I think I've typed enough about this. I guess this is part rant part disclaimer part annoyed steam let off.

Further Update:

It seems everyone is misunderstanding something very crucial. "Black Porn" is a genre of porn. It is often not well made (or at least it would APPEAR so by watching it) with the generally bad actors and their terrible acting and general lack of plot or direction not to mention a number of other factors (- e.g. the flourescent light thing I pointed out). I would say it is the Nigerian Home Video to mainstream porn's Hollywood Blockbuster (which often - at least seemingly- have bigger budgets and access to better actors).

Same pretty much goes for interracial porn although I dislike Interracial porn for the fact that it amplifies racial stereotypes and is often unapologetically racist. (e.g. the title of one Interracial porn film I saw was "There's a Nigger in my Sister"). Needless to say, for this reason I generally avoid interracial porn.

Wednesday, October 21, 2009

Speaking of Lemon...

This is PRECISELY the reason why I never watch Black or Interracial porn.

Dear Nolly/Ghollywood. Thank you for permanently ridding me of all further sexual desire. I shall now proceed to join a convent.

I understand that this is technically a step forward, and I understand that these are the first steps towards us becoming comfortable with sex scenes in our movies and on our television, but if this is how anybody's sex is in real life then I seriously pity/ feel sorry for them.

This has to be the most stomach churning thing I have seen this week (and trust me I spent this ENTIRE week reading/watching lemon - including gay lemon - story for another day).

Skip to 0:42 to be reminded why you'd rather just leave the representations of sex on film in the hands of white people for a change.
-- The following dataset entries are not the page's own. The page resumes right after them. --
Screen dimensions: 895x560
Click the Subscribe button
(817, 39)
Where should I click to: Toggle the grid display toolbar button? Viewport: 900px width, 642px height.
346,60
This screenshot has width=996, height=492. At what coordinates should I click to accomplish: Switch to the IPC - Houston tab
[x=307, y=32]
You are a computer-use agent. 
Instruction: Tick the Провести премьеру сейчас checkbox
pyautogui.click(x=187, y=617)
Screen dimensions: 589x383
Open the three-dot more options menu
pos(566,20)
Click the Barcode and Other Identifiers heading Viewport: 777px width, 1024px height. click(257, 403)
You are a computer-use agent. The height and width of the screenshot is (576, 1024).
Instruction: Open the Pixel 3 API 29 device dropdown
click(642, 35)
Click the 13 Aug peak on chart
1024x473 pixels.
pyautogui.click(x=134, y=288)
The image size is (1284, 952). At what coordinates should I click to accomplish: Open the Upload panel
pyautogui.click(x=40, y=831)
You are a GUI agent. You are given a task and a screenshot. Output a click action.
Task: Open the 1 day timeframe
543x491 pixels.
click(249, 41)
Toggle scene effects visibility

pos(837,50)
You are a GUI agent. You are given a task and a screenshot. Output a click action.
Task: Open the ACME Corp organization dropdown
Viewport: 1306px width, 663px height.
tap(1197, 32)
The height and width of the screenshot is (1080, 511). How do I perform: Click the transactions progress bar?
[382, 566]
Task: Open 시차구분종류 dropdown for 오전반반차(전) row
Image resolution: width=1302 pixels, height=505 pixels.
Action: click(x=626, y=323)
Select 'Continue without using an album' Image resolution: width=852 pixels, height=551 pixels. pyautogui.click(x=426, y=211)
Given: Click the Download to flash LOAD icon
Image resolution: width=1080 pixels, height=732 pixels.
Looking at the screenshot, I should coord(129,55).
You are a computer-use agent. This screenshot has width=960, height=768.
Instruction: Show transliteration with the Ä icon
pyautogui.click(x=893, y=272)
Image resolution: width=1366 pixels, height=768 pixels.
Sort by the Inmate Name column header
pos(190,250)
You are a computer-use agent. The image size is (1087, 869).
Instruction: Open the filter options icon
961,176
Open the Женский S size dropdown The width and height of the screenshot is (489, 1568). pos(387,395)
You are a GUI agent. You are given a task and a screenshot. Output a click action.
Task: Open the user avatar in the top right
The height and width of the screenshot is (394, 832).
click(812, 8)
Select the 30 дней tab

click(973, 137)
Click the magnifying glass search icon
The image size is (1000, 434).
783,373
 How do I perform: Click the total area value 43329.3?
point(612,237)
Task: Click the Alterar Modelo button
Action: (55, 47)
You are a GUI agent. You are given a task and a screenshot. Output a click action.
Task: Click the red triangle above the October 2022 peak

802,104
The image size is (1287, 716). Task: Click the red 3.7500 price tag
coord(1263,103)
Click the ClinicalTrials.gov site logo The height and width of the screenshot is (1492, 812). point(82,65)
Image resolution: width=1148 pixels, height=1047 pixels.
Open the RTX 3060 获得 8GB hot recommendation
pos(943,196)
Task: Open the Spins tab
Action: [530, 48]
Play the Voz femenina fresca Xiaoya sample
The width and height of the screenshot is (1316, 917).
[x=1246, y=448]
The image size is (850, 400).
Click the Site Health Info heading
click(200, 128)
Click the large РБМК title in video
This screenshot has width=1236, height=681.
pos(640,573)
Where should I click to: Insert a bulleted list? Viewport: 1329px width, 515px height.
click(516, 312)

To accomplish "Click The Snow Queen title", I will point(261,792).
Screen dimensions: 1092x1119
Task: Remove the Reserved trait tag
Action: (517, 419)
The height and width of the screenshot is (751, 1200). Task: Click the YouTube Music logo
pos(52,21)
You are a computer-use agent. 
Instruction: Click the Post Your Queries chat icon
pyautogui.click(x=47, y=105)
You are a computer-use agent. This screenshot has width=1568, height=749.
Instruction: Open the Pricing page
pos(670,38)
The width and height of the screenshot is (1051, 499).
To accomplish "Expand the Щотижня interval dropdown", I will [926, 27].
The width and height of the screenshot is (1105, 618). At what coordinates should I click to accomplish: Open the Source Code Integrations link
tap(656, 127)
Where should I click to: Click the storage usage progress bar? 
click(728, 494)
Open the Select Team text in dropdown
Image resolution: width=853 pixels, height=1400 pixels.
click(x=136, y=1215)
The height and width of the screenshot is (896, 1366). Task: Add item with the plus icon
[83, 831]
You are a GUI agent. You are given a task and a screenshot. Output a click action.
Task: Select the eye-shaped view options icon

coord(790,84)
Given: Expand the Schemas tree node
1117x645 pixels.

I mean, what was up with her face and the dragging lip? There are ways to drag your lip and still look sexy. There was NOTHING sexy about his preview. NOTHING whatsoever. It looked like a too-hard attempt to appear sexy but it failed miserably. Shit. I could jerk off watching paint dry and I still wouldn't jerk off to this.

In other words

What the fuck is this?

In fact, I might just come back and do a whole new rant post about why I hate Black porn.

No offense, but NOBODY wants to see (even marginally) fat people rolling about and touching themselves dramatically like great chunks of butter. I'm fat and I assure you, every sexual adventure I have ever had that I ever cared to record in any manner occurred expressly when I was thin. Since things are different these days, I respect myself and keep away from sex, skimpy clothes, and camcorders of every kind.

There is a reason why Hollywood actors and actresses train for months with world renowned Olympic coaches before they do their sex scenes. And that reason is like all good lemon, you want to feel liquid heat run between your legs when you watch the film not barf all your beans and garri on the head of the person in front of you.

I swear I'm going to do a post on Nigerian porn but excuse me while I go scrub my eyes out with Bleach.




And by the way, who the hell has sex with a harsh overhead flourescent light on? Mood lighting anyone? Romance fail much?